SIMD units are incredibly important to modern consumer workloads. From Photoshop, to Video Editing, to audio encoding, multimedia is very commonly consumed AND produced even by the most casual of users. With only 3 FP/Vector pipelines of 128-bit width, the Apple A12 (and future chips) will simply be handicapped in this entire class of important benchmarks. Even worse: these 128-bit SIMD units are hampered by longer latencies (2-clocks) compared to Intel's 512-bit wide x 1-clock latency (or AMD Zen2's 256-bit wide by 1-clock latency).
Future users expecting strong multimedia performance: be it Photoshop filters, messing with electronic Drums or other audio-processing, and simple video editing, will simply be unable to compete against current generation x86 systems, let alone next-gen's Zen3 or Icelake.

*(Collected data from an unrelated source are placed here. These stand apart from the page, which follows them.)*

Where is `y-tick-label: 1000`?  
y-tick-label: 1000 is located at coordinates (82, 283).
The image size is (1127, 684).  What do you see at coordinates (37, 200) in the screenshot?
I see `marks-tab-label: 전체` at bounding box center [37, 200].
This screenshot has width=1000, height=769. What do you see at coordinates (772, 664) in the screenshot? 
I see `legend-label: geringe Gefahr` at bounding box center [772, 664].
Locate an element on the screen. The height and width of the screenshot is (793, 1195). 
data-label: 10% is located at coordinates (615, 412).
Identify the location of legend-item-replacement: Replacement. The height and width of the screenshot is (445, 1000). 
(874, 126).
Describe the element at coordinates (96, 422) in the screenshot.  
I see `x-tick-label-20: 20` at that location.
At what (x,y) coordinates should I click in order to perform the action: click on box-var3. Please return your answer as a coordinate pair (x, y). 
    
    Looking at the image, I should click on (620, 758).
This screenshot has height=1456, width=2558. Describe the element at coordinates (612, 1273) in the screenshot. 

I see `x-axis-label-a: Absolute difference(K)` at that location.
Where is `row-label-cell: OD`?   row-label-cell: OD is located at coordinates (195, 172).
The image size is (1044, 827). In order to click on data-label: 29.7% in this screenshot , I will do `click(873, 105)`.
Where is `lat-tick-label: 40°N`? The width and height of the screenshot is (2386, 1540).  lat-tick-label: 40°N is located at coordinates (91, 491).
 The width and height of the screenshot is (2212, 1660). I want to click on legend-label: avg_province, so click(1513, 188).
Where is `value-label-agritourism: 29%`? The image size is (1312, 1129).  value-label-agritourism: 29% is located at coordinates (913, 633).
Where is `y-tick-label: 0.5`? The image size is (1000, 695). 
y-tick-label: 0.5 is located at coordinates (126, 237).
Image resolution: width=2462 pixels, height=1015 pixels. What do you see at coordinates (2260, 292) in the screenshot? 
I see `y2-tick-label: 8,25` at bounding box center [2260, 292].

The Fact that the main use case You posited for your benchmark viability was web browser action!.
Getting technical Intel have foveros and FPGA tech, as soon as they have a desktop CPU with an FPGA and HBM, it could be game over so far as benches go against anything on anything, enabled by one API.
Power pc simply are in another league.
AMD will iterate core count way beyond apples horizon and incorporate better fabrics and Ip..
And despite it all most will still just surf on their phones.
And less not more people will do real work on ios.
I'm getting off this roundabout, are opinions differ let's see where five years gets us.
You don't answer any questions just epeen your leet Dev skills like we should give a shit.
We shouldn't , it's irrelevant to me what they/you like to use , it only matters to me and 99% of the public what we want to do, and our opinions differ on the scale of variability of workload here it seems.
Bye.
I actually looked up GFXbench, which is cross-platform and fairly well regarded and there is no known bias to any platform.
gfxbench.com/device.jsp?benchmark=gfx50&os=iOS&api=metal&cpu-arch=ARM&hwtype=iGPU&hwname=Apple%20A12Z%20GPU&did=83490021&D=Apple%20iPad%20Pro%20(12.9-inch)%20(4th%20generation)
gfxbench.com/device.jsp?benchmark=gfx50&os=Windows&api=dx&cpu-arch=x86&hwtype=dGPU&hwname=NVIDIA%20GeForce%20GTX%201060%206GB&did=36085769&D=NVIDIA%20GeForce%20GTX%201060%206GB
I am comparing the A12Z (from the 4th gen Ipad pro , faster than the A12X) to the 1060
For Aztec high offscreen, the most demanding test, A12Z recorded 133.8 vs 291.1 on the GTX1060.
So my question to you is, are you expecting the A14X to more than double in graphics performance?
FPGAs are damn hard to program for. Not only is Verilog / VHDL rarely taught, synthesis takes a lot longer than compiles. OpenCL / CUDA is far simpler, honest. We'll probably see more from Intel's Xe than from FPGAs.
Not to mention, high-end FPGAs are like $4000+ if we're talking things competitive vs GPUs or CPUs.